How Much Radiation Leaks From Your Oven?

Very little, and it’s mostly in the form of light shining through the door.

“Radiation” just means anything projected through space. It includes potentially harmful neutron, gamma, and x-ray radiation, but it also includes sunlight, new ideas, and the petals of flowers.

The word “radiation” does not mean “magic death cooties,” and just because a device emits radiation doesn’t mean it can hurt you without falling off a counter and hitting your foot.

All electrical devices emit “radiation.” That’s because any oscillating movement of electrons—say like those in the wiring in your house—produces electromagnetic radiation.

This is not the sort of radiation that falls from the sky after a nuclear war or the type that bounces around inside a nuclear reactor or even the kind produced by traces of radioactive potassium in your bones—remnant of the stars that were here long before the Earth.

No, electromagnetic radiation comes in a range of frequencies or energy levels, from gamma rays at one end of the spectrum all the way down to radio at the other.

Gamma rays and x-rays, at the high end of the spectrum, can harm living things because photons of gamma ray or x-ray light are strong enough to break chemical bonds—and life is made out of chemistry.

Below X-rays on the spectrum is the so called “ultraviolet light.” UV light is right above the visible light part of the spectrum, and is right at the crossover point when electromagnetic radiation stops having the ability to break chemical bonds. The upper end of the UV band (called UV-C) can damage living things, and is used in hospital sterilizers for that reason. The rest of the UV band (UV-B and UV-A) can’t break chemical bonds, but can push them over the edge if they were about to break anyway, and so can damage living things in some cases. UV-B and UV-A is the light that gives you a tan and increase the risk of cancer—but it’s also important to normal vitamin D and cholesterol metabolism.

Below this, visible light is the middle part of the spectrum that we are evolved to perceive. We see in visible light frequencies because those are the frequencies that tend to be reflected off objects — higher and lower frequencies tend to pass right through solid objects, and so are less useful for looking around for dinner and harder to detect (because they pass through the detector too).

Visible light is the only kind of radiation that a normally operating microwave oven produces in any significant amount; it shines out through the door so you can see when your oatmeal boils over.

Radio and microwaves — at the low end of the spectrum — cannot break chemical bonds.

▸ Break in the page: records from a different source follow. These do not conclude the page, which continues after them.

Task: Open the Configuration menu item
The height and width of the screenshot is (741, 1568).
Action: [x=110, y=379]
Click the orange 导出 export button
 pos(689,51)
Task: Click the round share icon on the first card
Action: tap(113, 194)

The only way radio can hurt you is if you are not paying attention while listing to the top-40 hits on your daily run and fall down an open manhole. The only way microwaves can hurt you is if you break into a locked radar facility, climb up on the transmitter, and use it as your own personal microwave oven—and even that’s not very likely.

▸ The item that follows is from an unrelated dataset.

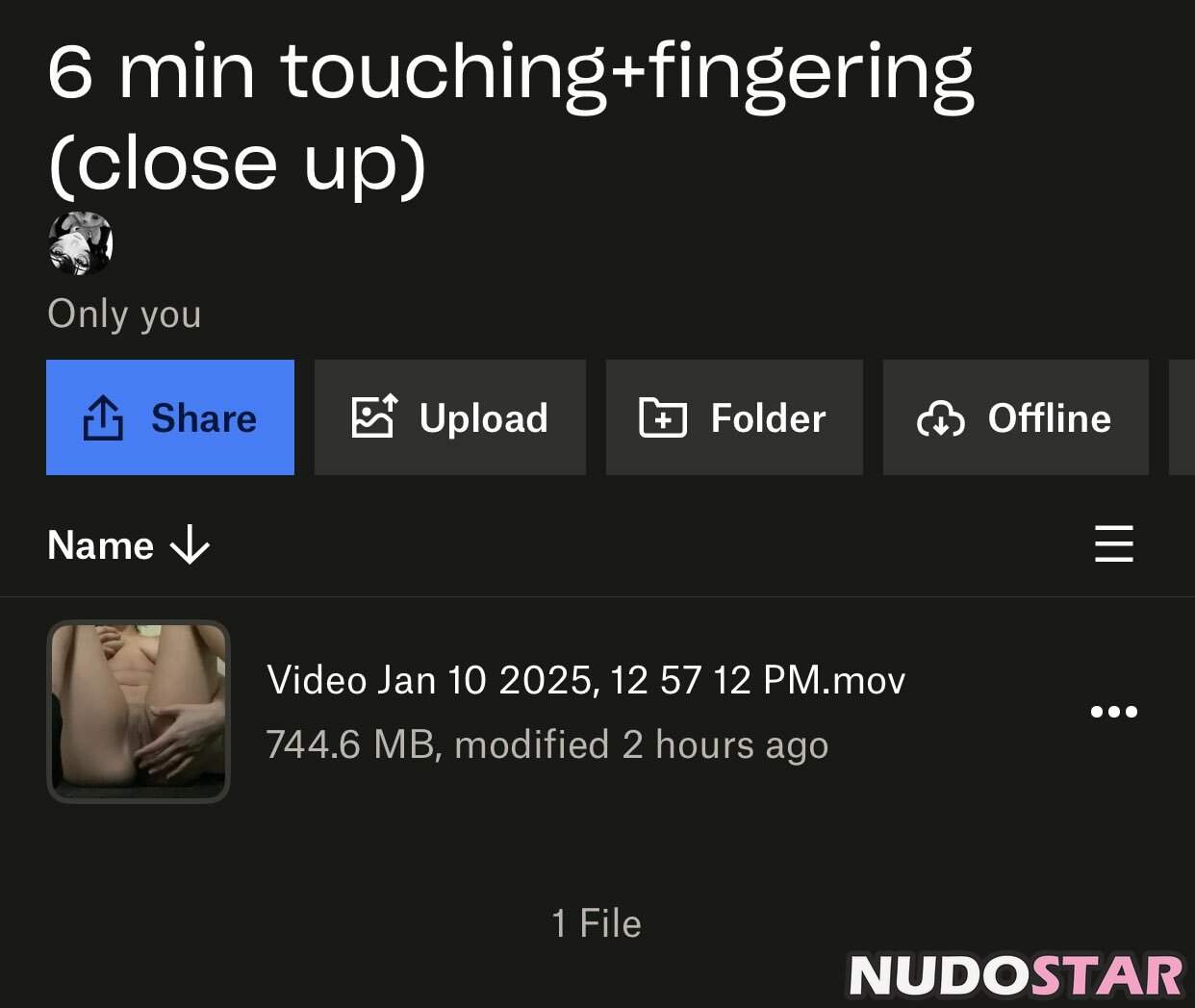
Task: Tap the Upload button text
Action: point(483,418)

Microwaves (and radio) interact only weakly with matter. Microwave ovens actually required clever design even in order to heat up you burrito. If you were to defeat all the safeties and run a microwave oven with the door missing (don’t do that) the microwaves would mostly fly out through the room (radiate) and off down the street to interfere with the neighbor’s cordless phone.

To stop this from happening, microwave ovens are little microwave reflective boxes that bounce the microwaves back and forth and back and forth and back and forth and back and forth and back and forth and back and forth and back and forth and back and forth and back and forth and back and forth and back and forth and back and forth and back and forth and back and forth and back and forth and back and forth and back and forth and back and forth and back and forth and back and forth and until they finally soak into the freaking burrito already — adding a little heat.

When a few quintillion photons of microwave energy are absorbed by a burrito, it starts to warm up. If it warms up enough, it’ll cook and melt the cheese nice and soft the way you like it. If it warms up too much for too long, it’ll grow tough, dry out, burn, and maybe even catch fire—none of which has anything to do with radiation or how the heat was applied.

The only way you can tell this is happening is to look through the door. The door to a microwave oven is a Faraday shield—a conductive grid made with spaces far smaller than the 4.8 inch wavelength of the microwave “radiation” that prevents it from passing through.

Some leakage does occur. In the United States, federal law (21 CFR 1030.10) limits the leakage to 5 milliwatts per square centimeter at approximately 2 inches from the oven surface. Since EM radiation spreads out through space, this means the dosage would be no more than 0.05 milliwatts per square centimeter 20 inches from the oven, and of course that assume it’s operating.

Thus, for the poorest designed, crappiest maintained, most powerful microwave oven, there’s about 3,500 times more energy inside the oven than there is 2 inches from the door—and the energy inside the oven actually wouldn’t hurt you beyond warming you up. Microwaves are, in fact, used in certain medical applications to safely warm living tissue.